Friday, September 18, 2020

Casablanca and Its Warning



Last night's movie at Bard Towers was Casablanca. If you're not familiar with the movie - and younger readers and movie watchers might not be - Humphrey Bogart plays the cynical Rick Blaine, who runs a bar in the unoccupied French territory of Morocco in the early part of WWII. Ingrid Bergman plays Ilsa Lund, the wife of Victor Laszlo (Paul Henreid), a Czech resistance leader who has escaped from a German concentration camp and is seeking passage to America to continue his work against the Nazis. Rick can get him to America because he holds letters of transit given to him by Ugarte, a petty crook, played by Peter Lorre. But the letters were obtained by the murder of two German soldiers, which makes possession of them dangerous, and anyway, Rick doesn't want to get involved. Politics is not for him, he says; he's just a poor bar owner.

And at the beginning of the movie he's serious. This is a wartime film, however, released in 1942, so you wouldn't expect America's most famous flinty, pistol-wielding hero to stand by for too long as the Nazis press their jackboot down on a city run by a French authority that's apparently too weak to assert itself. Rick once loved Ilsa and she broke his heart; that's why he won't help anybody but himself. When he learns that she broke his heart to save him from the Germans as Paris fell, however, Rick begins to see daylight again, and decides to help her and husband. 'I'm no good at being noble,' he tells Ilsa,  'but it doesn't take much to see that the problems of three little people don't amount to a hill of beans in this crazy world.'

That's just one example of some of the richest dialogue you'll ever find in movies. Julius & Philip Epstein and Howard Koch's screenplay, based on the play Everybody Comes to Rick's by Murray Burnett and Joan Alison, gave the world, 'We'll always have Paris,'  and a line I wish I'd written, 'Of all the gin joints in all the towns in all the world, she walks into mine.' Beat that. 'Here's looking at you, kid,' one of the film's most legendary quotes, was allegedly ad-libbed by Bogart. I really want that to be true.

Records provided:
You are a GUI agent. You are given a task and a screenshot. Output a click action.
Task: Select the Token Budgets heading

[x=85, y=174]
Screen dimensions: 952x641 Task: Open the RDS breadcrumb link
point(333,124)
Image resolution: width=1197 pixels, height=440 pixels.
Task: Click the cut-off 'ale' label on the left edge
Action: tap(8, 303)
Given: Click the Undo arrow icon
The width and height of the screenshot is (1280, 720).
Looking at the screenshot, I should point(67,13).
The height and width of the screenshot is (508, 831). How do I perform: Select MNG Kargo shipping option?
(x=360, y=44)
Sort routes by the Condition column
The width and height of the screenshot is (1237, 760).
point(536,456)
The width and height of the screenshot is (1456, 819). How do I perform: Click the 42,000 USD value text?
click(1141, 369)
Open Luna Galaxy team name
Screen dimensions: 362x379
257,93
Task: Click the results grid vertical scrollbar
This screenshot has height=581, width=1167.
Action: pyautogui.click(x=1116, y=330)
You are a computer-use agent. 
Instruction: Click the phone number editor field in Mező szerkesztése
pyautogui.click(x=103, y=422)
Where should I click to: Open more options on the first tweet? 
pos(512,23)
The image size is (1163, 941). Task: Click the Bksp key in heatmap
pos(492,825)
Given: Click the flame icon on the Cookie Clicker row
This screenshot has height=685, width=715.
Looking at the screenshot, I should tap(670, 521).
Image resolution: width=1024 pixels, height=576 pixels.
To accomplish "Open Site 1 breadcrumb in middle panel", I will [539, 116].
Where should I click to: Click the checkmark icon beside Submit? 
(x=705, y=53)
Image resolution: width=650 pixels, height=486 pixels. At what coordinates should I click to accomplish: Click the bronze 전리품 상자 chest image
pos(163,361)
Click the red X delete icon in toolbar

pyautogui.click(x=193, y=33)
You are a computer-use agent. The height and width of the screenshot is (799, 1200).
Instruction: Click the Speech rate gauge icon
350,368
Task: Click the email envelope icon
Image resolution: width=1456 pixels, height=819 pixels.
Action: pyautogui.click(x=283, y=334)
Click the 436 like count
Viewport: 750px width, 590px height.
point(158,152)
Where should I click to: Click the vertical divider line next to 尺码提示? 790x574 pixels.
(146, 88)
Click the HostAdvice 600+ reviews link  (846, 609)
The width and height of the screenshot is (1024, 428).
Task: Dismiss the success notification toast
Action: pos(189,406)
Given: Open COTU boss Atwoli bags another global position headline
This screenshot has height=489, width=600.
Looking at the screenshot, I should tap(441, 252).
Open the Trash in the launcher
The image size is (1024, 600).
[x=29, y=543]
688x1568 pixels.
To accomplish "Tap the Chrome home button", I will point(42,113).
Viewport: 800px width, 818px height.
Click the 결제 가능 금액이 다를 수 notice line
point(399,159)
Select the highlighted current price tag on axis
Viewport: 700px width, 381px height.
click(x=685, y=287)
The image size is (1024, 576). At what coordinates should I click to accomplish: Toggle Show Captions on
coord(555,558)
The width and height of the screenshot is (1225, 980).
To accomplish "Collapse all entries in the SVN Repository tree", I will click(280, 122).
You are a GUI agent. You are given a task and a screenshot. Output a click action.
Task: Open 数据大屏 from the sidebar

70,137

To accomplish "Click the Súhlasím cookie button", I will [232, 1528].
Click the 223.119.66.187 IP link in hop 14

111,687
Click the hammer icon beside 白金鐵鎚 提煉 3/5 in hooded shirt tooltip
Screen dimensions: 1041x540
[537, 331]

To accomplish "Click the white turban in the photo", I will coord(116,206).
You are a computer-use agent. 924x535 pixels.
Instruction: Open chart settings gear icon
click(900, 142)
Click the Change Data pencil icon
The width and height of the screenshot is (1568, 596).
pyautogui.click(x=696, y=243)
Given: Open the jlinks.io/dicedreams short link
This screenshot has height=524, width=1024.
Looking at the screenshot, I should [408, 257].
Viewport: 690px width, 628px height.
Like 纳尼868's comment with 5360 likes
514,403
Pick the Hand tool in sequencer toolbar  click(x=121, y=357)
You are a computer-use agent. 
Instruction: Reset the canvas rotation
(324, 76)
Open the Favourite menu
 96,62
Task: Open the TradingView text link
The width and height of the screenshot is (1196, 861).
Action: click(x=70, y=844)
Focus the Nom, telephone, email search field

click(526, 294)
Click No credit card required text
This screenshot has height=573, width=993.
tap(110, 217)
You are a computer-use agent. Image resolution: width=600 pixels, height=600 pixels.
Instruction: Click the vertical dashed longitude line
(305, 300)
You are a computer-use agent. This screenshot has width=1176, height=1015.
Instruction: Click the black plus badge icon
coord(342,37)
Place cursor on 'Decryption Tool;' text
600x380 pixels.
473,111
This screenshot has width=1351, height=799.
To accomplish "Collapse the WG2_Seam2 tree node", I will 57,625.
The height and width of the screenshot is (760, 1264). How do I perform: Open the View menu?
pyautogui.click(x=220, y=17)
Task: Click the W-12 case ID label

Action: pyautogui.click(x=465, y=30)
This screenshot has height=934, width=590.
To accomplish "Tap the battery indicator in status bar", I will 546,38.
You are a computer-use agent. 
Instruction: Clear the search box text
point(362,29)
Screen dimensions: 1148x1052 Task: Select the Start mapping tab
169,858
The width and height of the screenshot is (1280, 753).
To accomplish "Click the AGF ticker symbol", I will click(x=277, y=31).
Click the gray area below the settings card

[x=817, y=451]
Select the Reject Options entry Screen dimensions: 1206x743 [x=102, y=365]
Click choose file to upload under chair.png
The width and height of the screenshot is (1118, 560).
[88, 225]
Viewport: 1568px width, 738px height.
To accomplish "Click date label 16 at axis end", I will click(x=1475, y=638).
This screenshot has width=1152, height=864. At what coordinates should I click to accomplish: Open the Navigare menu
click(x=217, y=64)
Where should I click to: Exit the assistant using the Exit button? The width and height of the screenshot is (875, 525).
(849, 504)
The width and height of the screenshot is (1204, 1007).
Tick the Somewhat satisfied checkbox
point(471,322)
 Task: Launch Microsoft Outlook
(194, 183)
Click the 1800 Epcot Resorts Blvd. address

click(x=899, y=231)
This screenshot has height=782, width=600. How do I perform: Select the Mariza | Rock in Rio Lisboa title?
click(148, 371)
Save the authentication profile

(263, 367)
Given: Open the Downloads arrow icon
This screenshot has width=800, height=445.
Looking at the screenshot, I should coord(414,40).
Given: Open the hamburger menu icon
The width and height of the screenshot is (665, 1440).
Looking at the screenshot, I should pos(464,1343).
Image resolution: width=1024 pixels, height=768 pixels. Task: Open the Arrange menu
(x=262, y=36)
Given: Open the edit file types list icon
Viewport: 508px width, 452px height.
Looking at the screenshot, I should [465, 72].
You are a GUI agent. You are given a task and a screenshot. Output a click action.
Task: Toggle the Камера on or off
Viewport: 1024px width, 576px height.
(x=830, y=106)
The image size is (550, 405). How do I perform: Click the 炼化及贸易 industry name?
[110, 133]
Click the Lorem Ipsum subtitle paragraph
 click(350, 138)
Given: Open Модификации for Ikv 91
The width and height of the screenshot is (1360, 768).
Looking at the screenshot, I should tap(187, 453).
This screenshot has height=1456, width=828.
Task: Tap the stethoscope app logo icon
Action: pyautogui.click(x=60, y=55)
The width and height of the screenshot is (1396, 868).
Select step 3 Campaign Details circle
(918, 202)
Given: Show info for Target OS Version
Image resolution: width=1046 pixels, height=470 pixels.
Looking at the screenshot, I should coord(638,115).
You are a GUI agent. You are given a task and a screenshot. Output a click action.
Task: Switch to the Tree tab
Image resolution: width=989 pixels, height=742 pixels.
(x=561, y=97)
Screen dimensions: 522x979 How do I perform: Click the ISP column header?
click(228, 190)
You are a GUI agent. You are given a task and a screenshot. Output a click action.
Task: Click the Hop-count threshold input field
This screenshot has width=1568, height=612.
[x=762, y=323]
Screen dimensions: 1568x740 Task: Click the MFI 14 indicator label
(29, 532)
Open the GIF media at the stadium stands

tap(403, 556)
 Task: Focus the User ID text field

Instructions:
A - Answer these questions from the Casablanca post, one line each:
(i) Which actor plays Ugarte?
(ii) In what year was the film released?
(iii) On what play was the screenplay based?
B - Continue the post about Casablanca, picking up right after its final sentence.

Answers for the exercise:
A -
(i) Peter Lorre
(ii) 1942
(iii) Everybody Comes to Rick's, by Murray Burnett and Joan Alison

B -
Fans of Casablanca will notice that I've missed one quote. It's the last line of the movie. Rick and Captain Louis Renault (Claude Rains), who's the leader of the French authorities in the city, are standing at the airport in a worryingly thick but no doubt metaphorical fog, having just seen Laszlo and Ilsa off in a plane. Rick has killed Major Strasser (Conrad Veidt), the German officer who has come to arrest him, expecting no resistance from Renault, who throughout the film has protested his complete lack of scruples. Renault, however, is tired of collaboration, and instructs his own officers to 'round up the usual suspects.' As Rick and Renault walk away together, the latter outlines his plan for Rick's escape. 'Louis,' Rick says, 'I think this is the beginning of a beautiful friendship.'

I don't know why, but that seems incredibly poignant watching 78 years later, in our present hothouse political climate. It's regrettable enough that so much of England sees Europe as its enemy now, although the EU itself may have contributed to that alienation with its one-size-fits-all politics. But when an American president is a fascist in everything but name, and has more in common with extremist bullies and dictators than he does with the leaders of France and Germany, you can see how far we've come since the days of the beautiful, pragmatic, peace-delivering international friendships that began in the ferment of World War II.